Pia Arismendi

Nuestra cultura tiene la mala costumbre de tratar a la naturaleza monumental como si fuera un museo de artes visuales. Nos hablan de la altura de un acantilado, del color turquesa de un glaciar milenario o de la forma caprichosa de una roca esculpida, como si el asombro entrara únicamente por las pupilas. Pero reducir un monumento natural a la vista es quedarse en la superficie de la tierra. Para quien experimenta la realidad con la honestidad y agudeza de los otros sentidos, estos santuarios de la geografía no se miran: se habitan con el cuerpo entero. Un monumento natural es una masa de energía que altera la gravedad, el viento y la acústica del mundo a su alrededor.


El primer encuentro con este coloso ocurre en el tacto, a través de un violento cambio en la propiocepción y la temperatura. Acercarse a un monumento natural ,ya sea una enorme formación rocosa o un cañón profundo, es sentir cómo cambia el peso del aire. La materia concentrada en esas magnitudes ejerce una gravedad física; sientes que el espacio se vuelve denso, obligándote a plantar los pies con firmeza sobre el suelo. Si pasas las manos por la piel de este gigante, la textura te cuenta su historia: es la rugosidad extrema, fría y ancestral de la piedra volcánica que resiste los siglos, o la solidez helada y lisa de una pared de hielo que nunca se derrite. Es un tacto que no cede, una firmeza absoluta que te hace sentir pequeño, pero extrañamente protegido por la columna vertebral del planeta.


Luego, el monumento natural despliega su inmensidad en el oído, transformándose en una monumental caja de resonancia. Estos lugares modifican la acústica del universo. En un cañón o un valle de roca, tu propia voz y el sonido de tus pasos ya no se pierden en el aire; rebotan en las paredes de piedra devolviendo un eco profundo, sordo y majestuoso que te avisa, con precisión matemática, lo gigante que es el espacio que te rodea. Escuchar el monumento es percibir el bramido del viento cuando se comprime al pasar entre las grietas de las cumbres, un silbido denso y grave que hace vibrar el pecho, o el estruendo rítmico e hipnótico del agua que golpea las rocas a lo lejos. La naturaleza monumental nunca está en silencio; tiene una voz de baja frecuencia que reverbera en los huesos.


El olfato es el sentido que nos narra la pureza y el origen milenario de esa geografía. Un monumento natural no huele a ciudad, a asfalto ni a tiempo humano. Huele a intemperie pura y a química mineral. Es el aroma espeso, húmedo y ancestral de la tierra que ha permanecido intacta por millones de años; la fragancia resinosa y rústica de la flora local y perenne que se aferra con fuerza a las rocas, o la frescura helada del ozono y el agua pura que baja de las cumbres congeladas. Es un perfume limpio, redondo y expansivo que te obliga a abrir los pulmones por completo, un aroma que transmite la certeza de estar pisando un suelo sagrado, invadido por la esencia viva del viento de montaña.

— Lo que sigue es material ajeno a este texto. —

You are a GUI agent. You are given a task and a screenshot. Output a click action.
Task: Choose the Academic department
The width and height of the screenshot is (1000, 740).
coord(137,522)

En el gusto, la inmensidad se saborea en el aire destilado y en la recompensa del camino. Es el sabor de lo salvaje. Se experimenta al respirar hondo con la boca abierta en medio de esa inmensidad: el aire no es seco ni artificial, sabe a oxígeno puro, a roca lavada por la lluvia y a la sutil humedad que emana del suelo profundo. Si bebes de las vertientes que brotan de sus entrañas, el agua te regala un sabor nítido, intensamente frío y mineral, un sorbo de piedra disuelta que refresca la garganta de golpe y te conecta directamente con la raíz térmica de la Tierra.

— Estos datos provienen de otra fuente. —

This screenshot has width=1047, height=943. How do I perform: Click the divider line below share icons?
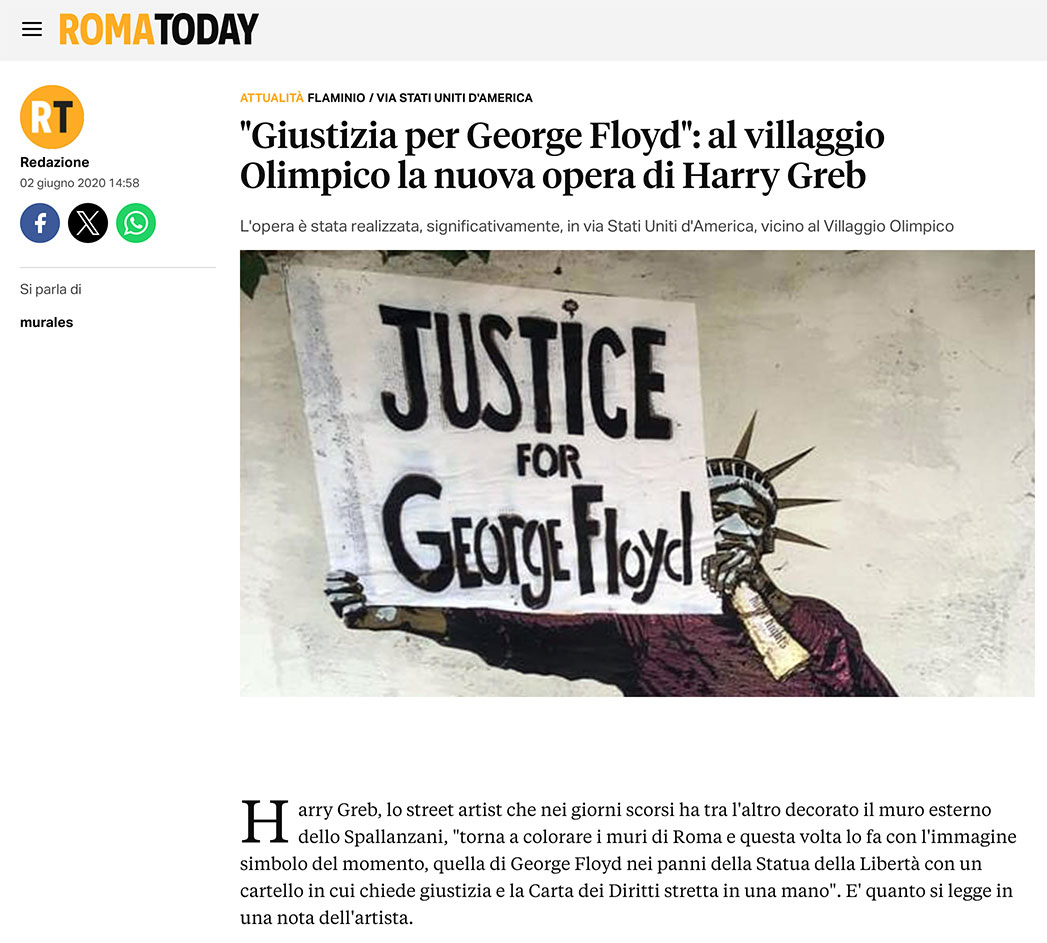tap(118, 267)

Finalmente, el monumento natural se experimenta como un descanso de la mente y una inyección de energía vital. Estar allí es notar cómo tus hombros caen, liberados del ruido del día a día, y cómo tu espalda se endereza de manera natural ante la majestuosidad del entorno. El cuerpo humano resuena con la escala del coloso; experimentas una maravillosa ligereza al saberte parte de ese tejido vivo, una vibración interna que te invita a guardar silencio y a respirar al mismo ritmo lento y eterno en que respira la Tierra.


Explorando un monumento natural, una persona no vidente no se pierde de nada, porque estos colosos de la tierra no se hicieron para caber en una fotografía. Al final de la jornada, un monumento es una sinfonía de ecos gigantes, un abrazo de viento indomable, una textura sabia que detiene el tiempo y una presencia monumental que nos demuestra a todos que las obras más hermosas del universo se hicieron para ser sentidas con el alma abierta y los ojos cerrados.